Nous allions vers Pedra Furada, ce coucher de soleil qui s'inscrirait dans une roche percée où venaient battre les vagues ourlées d'écume blanche. Nous marchions en des instants où la volonté n’avait pas sa place, seule la beauté nous guidait vers une lumière qui sans cesse évoluait. La vie était là, sans préparation.
Nous avons traversé le village de Jericoacoara, ici pas de rues, mais des chemins sablonneux. L’heure était venue d’aller assister au coucher du soleil. Sur le sentier escarpé qui surplombait la mer, hérissé de longs cactus, deux chevaux scellés attendaient. Plus tard, le bruit sourd de leur galop enfla à nos oreilles et les deux cavaliers qui les montaient, nous croisèrent puis disparurent à l’horizon, dans un ciel qui s’embrasait de fulgurances orangées.

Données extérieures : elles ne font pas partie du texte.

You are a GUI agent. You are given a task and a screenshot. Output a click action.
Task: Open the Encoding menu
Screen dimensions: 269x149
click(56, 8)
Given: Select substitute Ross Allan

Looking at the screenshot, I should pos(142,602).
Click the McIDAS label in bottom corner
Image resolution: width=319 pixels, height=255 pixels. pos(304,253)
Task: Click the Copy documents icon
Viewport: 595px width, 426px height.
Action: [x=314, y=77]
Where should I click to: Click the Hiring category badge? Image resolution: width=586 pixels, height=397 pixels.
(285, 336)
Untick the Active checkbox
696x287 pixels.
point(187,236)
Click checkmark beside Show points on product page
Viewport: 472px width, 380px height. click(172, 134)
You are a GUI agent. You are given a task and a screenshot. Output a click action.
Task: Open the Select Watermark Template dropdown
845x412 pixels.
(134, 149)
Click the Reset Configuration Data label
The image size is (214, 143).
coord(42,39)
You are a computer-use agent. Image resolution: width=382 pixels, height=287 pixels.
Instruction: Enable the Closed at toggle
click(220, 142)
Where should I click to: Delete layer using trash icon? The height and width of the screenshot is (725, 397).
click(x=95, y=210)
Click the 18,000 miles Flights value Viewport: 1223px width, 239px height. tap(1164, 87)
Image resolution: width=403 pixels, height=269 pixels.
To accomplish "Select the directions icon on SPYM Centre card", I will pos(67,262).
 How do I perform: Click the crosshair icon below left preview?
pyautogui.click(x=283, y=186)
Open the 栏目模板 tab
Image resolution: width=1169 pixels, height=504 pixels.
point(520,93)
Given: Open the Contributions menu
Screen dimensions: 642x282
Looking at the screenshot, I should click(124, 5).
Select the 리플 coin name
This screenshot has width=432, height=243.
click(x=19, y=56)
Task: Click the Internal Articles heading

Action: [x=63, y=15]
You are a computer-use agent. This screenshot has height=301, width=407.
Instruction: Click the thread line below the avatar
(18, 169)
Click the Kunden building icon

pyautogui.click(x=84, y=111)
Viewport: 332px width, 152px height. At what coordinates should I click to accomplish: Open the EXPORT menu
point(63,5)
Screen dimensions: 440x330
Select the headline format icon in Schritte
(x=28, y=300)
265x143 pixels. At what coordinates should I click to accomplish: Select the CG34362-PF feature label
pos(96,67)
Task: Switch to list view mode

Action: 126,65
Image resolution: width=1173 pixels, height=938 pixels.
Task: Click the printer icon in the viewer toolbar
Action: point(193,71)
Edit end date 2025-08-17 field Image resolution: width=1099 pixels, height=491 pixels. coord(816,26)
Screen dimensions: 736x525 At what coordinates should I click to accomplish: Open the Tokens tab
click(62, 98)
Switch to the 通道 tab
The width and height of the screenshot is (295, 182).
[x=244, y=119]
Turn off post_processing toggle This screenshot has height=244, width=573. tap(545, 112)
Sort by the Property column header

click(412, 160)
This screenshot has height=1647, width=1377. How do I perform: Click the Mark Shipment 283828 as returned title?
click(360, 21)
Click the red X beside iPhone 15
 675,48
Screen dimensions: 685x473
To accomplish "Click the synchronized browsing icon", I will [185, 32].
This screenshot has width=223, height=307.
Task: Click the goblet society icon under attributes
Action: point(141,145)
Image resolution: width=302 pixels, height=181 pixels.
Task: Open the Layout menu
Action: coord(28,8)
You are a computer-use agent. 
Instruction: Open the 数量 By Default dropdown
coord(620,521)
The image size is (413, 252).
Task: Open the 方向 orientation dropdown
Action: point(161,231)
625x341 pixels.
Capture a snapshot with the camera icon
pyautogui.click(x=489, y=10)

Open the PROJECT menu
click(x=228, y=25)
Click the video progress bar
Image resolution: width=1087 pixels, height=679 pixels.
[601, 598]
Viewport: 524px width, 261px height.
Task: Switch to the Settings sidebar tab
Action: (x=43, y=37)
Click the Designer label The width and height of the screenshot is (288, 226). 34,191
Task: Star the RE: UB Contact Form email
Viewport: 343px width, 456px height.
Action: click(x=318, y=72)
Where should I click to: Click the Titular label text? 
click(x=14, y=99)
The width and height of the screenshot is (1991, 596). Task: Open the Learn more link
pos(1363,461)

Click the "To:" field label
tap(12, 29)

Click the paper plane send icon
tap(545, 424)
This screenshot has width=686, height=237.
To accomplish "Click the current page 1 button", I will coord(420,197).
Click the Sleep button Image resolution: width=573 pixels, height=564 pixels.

Nous avons marché un long moment sur le chemin de sable qui bordait la mer, juste un chemin tranquille où d'immenses cactus avaient choisi de pousser là, étonnamment, courageusement, les racines enfouies dans le sable. En bas quelques vagues dont le murmure arrivait jusqu'à nous, s'approchaient du sable.

Sur la route de Jerico, dans la station de Camocim au milieu des sables, nous avons fait halte. Ici l’on dégustait des jus de fruits pressés au pilon, sur l’instant, et l’on passait à table sous les paillotes, bien à l’abri d’un soleil brûlant. Mais ce qui était original c’est que les clients avaient les pieds dans l’eau, tout comme les garçons du service qui se déchaussaient pour aller les servir.

Nous avions quitté Paranaïba et notre bien accueillante Posada de Ventos. Un premier bac nous avait fait franchir la rivière Coreau. Sur la plage de Guriù, entre Tatajuba et Jerico, celui-ci était le second que nous emprunterions, beaucoup plus archaïque. La plateforme de planches disjointes avancerait par la seule force d'une pagaye de bois maniée par un homme qui la plantait au fond de l'eau.

Les sacs avaient été chargés dans les landrovers "Camel Trophee". La piste que nous allions emprunter longeait la mer. C'était fantastique, je ressentais un immense sentiment de liberté. Notre chauffeur s'appelait Baptiste. Nous pouvions lui faire confiance, il avait les bras suffisamment musclés pour tenir le volant dans les dunes. Nous nous sommes élancés sur le sable humide, avons longé la mer un long moment. De fortes odeurs de vase, de marées nous arrivaient aux narines.

Arbre déraciné, bois flotté que les flots avaient déposés là. Anciennes mangroves que la mer avait désertées. En leur temps de splendeur, elles avaient pris racine dans le sable, organes respiratoires d'une végétation luxuriante. Ne restaient plus d'elles que des squelettes de bois morts hérissés. Nous poursuivions notre chemin en bord de mer, il nous conduirait jusqu'au désert des Lençois.